April 25, 2008 Article Start Previous Page 7 of 7
 

CN: It sounds like the development of BioShock was atypical in certain ways. Obviously lots of games have a strong focus, have delays, and get feedback, but it seems like you tried to be responsive and tried to be a little bit naturalistic about your expectations of how to work on the project.



KL: I think one thing that made the product successful was... first of all, my business partner was Jon Chey. Read his postmortem on System Shock 2. He was the product lead on that. I was the lead designer. Jon and I had this relationship where he's got production issues, and I'm the guy who's got creative quality.

The fact that we understand what each other does and accept each other and trust each other... he'll say to me at times, "Dude, it's not going to happen." And I'll say to him at other times, "I think this has to happen, or we're not going to have what we want."

That natural, healthy tension is critical to any project, and those people need to trust and respect each other in order for it to work. A lot of times, they're going to duke it out, and one guy's going to say to the other guy, "Okay, we're going to go with your approach on this."
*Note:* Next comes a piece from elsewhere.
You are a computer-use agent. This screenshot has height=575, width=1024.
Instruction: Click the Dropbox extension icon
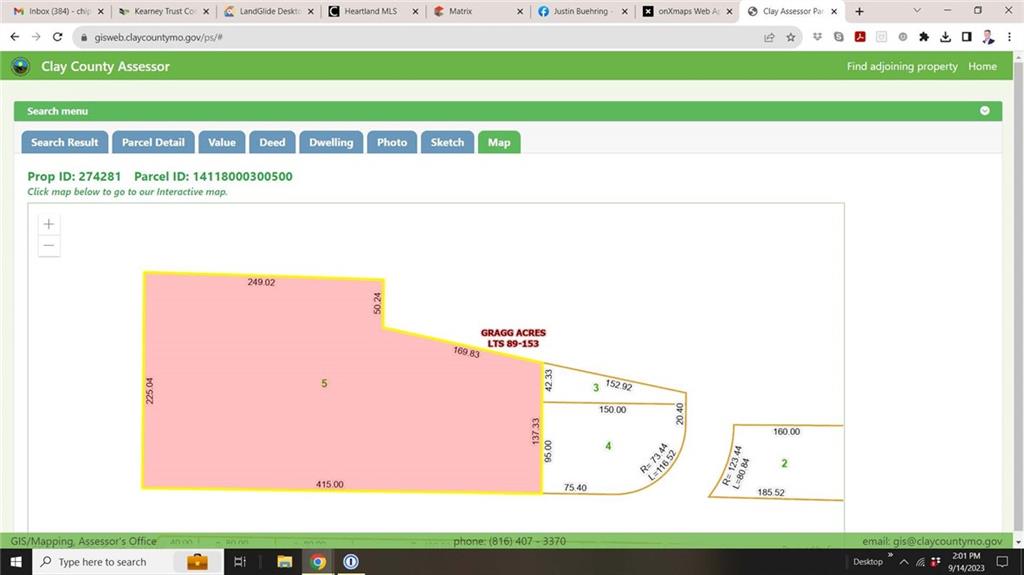818,37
CN: What do you think about hard and fast scheduling? Obviously you do have to have a ship date and get the game out, and very typically, that's also based on market realities. You had to launch before the fall. I'm very sure that was your target, to get there before the fall.

KL: Originally, it was set in spring. We had a few extra months. Thank God for that.

CN: At the same time, if you had come out when Halo was out, you would have probably been steamrolled.

KL: Oh yeah. We probably would've been another beloved...

CN: You would've been like you have been in the past.

KL: I think that you have realities. We all have the reality. The reality of launching in the spring meant that we didn't get what we all wanted, and we were able to know that, "You know what? Come hell or high water, we're hitting this date, because all this work may not have a real return on it."

So I think that was a nice compromise. We found the right date where we had enough time to polish before we launched. We can always use more time. But I think this was a good compromise.

CN: What do you think of the importance of polish in games?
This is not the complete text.